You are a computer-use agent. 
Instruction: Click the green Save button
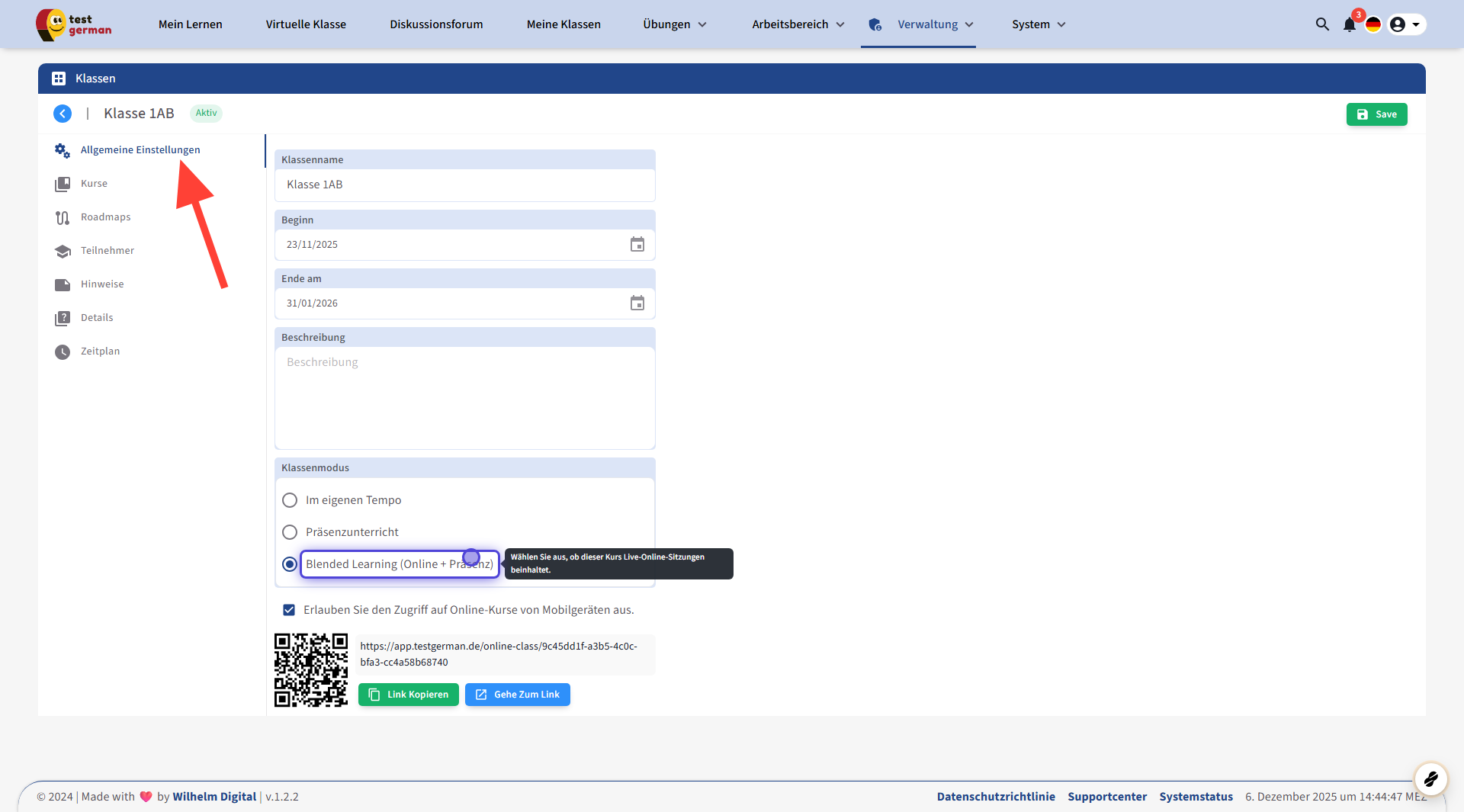tap(1376, 114)
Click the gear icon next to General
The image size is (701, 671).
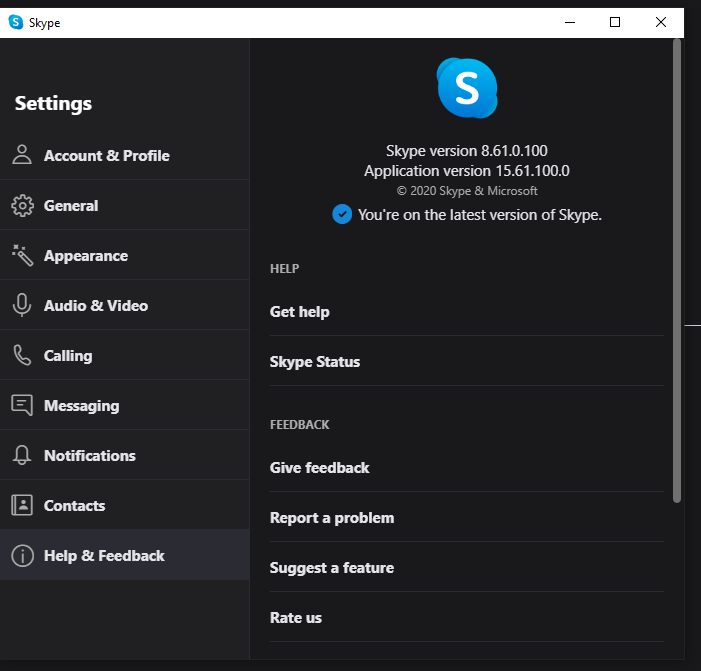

◆ ◆ ◆ ◆ ◆ ◆ ◆

[WHAT YOU ARE ASKED TO DO] Retype the data above line for line, leaving out the pictures.

[SOLUTION TO THIS TASK]
You are a computer-use agent. 
Instruction: Click the green Save button
tap(1376, 114)
Click the gear icon next to General
The image size is (701, 671).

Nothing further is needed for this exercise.